12. The method of claim 1 or 2 wherein step 2(d) further comprises (iii)
searching the token table for another matching primary token if the
secondary token for said window and the secondary token for the
corresponding token set in the token table do not match and the end of the
token table has not been reached, and advancing to step 2(g) if said
another matching primary token is not found in the token table;
(iv) comparing said secondary token for said window to the secondary token
in the corresponding token set in the token table in response to finding
in the token table said another matching primary token which matches the
primary token from said window; and
(v) returning to step 2(d)(ii)
13. A method for producing a duplicate copy of an updated filed from said
difference signature produced by the method of claim 1 or 2 and from
either an original file or a duplicate of said original file, further
comprising using the difference signature and the original file or
duplicate thereof to assemble a duplicate of the updated file by:
(a) using the original file as the source for matching segments;
(b) using the difference signature as the source for non-matching segments;
and
(c) assembling the matching and non-matching segments.

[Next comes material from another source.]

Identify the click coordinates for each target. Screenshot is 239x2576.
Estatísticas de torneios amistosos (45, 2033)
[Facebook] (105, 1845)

14. The method of claim 1 or 2 wherein said original file from which said
token table is created is stored in said first storage device, said second
storage device has a duplicate of said original file stored in a second
storage device, and said duplicate copy of said updated file is produced
in said second storage device, further comprising deleting or otherwise
modifying said original file in said first storage device at any time
after said token table is created by step 1 of claims 1 or 2 without
affecting the ability to produce said duplicate copy of said updated file
in said second storage device from said duplicate of said original file
and said difference signature.
15. The invention of claim 9 wherein the second set is the entire segment
to which said first set belongs.
16. A method for recording differences between first and second computer
data files in a memory media associated with a programmable data
processor, said files having a plurality of fixed length segments,
comprising the steps of:
(1) generating a token table in said memory media by
(a) reading a fixed length segment of said data file into said memory
media;
(b) generating a primary exclusive-or term for the segment;
(c) generating a secondary order sensitive term for the segment;
(d) concatenating said primary exclusive-or term and said secondary order
sensitive term into a token;
(e) recording said token in said memory media; and
(f) repeating steps (a)-(e) for each of said plurality of fixed length
segments until all of said segments in said data file have been read and
the token table contains one token for each segment in said data file; and
(2) recording differences between the first and second computer data files,
using the token table, by
(a) defining a window of consideration for said second data file starting
at the first character of said second data file, said window having the
same number of characters as each of said plurality of fixed length
segments of said first data file;
(b) generating a window exclusive-or term for the window of consideration
in the same manner that the primary exclusive-or term for each segment is
generated;
(c) searching the token table for a primary exclusive-or term matching the
window exclusive-or term;
(d) if a matching primary exclusive-or term is found in the token table,
(i) generating a window order sensitive term for the characters in the
window of consideration in the same manner that the secondary order
sensitive term for each segment is generated;
(ii) comparing said window order sensitive term with the secondary order
sensitive term which forms part of the token corresponding to the matching
primary exclusive-or term; and
(iii) when the window exclusive-or term and the order sensitive term match
the primary exclusive-or term and secondary order sensitive term of a
respective token in the token table, recording information identifying the
respective token and recording the offset of the window of consideration
and the number of characters in the window of consideration into a
difference signature in said memory media, and advancing the window of
consideration by the length of a segment to beyond the last character in
the current window of consideration and returning to step (2b);
(e) if no match for said window exclusive-or term is found or if no match
for the secondary order sensitive term for the window of consideration is
found after completion of step (2d), then,
(i) adjusting said window exclusive-or term to remove the exclusive-or
representation of the first character of the window of consideration in
said window exclusive-or term and to add the exclusive-or representation
of the next character beyond the last character in the current window of
consideration to the window exclusive-or term and advancing the window of
consideration forward by one character; and
(f) repeating steps (2c) through (2e) until the window of consideration
reaches the end of the second data file.
17. A method according to claim 16 wherein said secondary order sensitive
term comprises a cyclic redundancy product term.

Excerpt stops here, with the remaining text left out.